Exercise brief
Copy each line of the records that includes "agent".

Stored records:
○ ○ ○ ○
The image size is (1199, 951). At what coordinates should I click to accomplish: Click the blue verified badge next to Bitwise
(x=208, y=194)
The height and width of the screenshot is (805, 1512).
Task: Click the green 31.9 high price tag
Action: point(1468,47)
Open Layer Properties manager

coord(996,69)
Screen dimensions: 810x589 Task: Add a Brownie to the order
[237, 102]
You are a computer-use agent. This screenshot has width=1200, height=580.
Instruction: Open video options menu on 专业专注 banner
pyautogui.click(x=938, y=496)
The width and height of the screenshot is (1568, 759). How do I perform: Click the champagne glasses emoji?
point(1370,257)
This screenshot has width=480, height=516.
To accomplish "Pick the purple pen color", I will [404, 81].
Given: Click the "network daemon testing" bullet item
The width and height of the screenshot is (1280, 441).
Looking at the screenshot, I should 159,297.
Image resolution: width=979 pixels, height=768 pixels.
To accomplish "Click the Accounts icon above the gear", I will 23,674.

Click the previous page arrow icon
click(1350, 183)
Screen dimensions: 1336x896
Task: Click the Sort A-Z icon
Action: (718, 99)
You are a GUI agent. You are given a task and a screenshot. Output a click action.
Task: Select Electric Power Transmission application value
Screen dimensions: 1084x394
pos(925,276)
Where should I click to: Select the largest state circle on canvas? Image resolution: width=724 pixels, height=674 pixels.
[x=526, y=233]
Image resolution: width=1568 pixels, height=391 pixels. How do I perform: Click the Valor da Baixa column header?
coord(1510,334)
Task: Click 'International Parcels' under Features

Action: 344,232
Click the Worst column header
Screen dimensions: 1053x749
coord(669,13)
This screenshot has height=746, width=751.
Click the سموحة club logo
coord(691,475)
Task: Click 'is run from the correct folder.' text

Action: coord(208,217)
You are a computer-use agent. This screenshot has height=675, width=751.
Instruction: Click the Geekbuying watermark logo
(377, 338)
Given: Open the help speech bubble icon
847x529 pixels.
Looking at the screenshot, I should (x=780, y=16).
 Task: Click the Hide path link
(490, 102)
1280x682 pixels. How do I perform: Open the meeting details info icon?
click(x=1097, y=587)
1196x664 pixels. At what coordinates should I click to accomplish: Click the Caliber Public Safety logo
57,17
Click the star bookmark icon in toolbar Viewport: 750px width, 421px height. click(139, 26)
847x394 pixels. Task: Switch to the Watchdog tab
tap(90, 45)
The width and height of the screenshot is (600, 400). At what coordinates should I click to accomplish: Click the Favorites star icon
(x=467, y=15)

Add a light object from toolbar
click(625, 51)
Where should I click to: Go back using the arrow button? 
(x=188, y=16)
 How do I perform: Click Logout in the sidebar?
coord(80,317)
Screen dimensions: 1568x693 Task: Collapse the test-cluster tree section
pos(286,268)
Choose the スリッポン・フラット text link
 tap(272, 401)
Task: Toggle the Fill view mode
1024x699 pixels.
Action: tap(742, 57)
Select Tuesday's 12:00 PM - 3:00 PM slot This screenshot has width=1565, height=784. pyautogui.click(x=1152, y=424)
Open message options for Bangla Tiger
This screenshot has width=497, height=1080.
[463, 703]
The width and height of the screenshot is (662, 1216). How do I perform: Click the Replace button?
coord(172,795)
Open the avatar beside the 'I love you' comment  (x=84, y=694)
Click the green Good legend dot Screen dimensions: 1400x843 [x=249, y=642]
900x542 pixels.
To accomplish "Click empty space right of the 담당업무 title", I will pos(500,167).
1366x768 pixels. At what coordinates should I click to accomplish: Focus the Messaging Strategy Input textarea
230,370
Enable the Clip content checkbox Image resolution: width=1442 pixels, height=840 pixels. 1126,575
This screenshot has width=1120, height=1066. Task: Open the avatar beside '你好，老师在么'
○ ○ ○ ○
Response to this exercise
You are a computer-use agent. This screenshot has width=1200, height=580.
You are a GUI agent. You are given a task and a screenshot. Output a click action.
You are a computer-use agent. This screenshot has height=675, width=751.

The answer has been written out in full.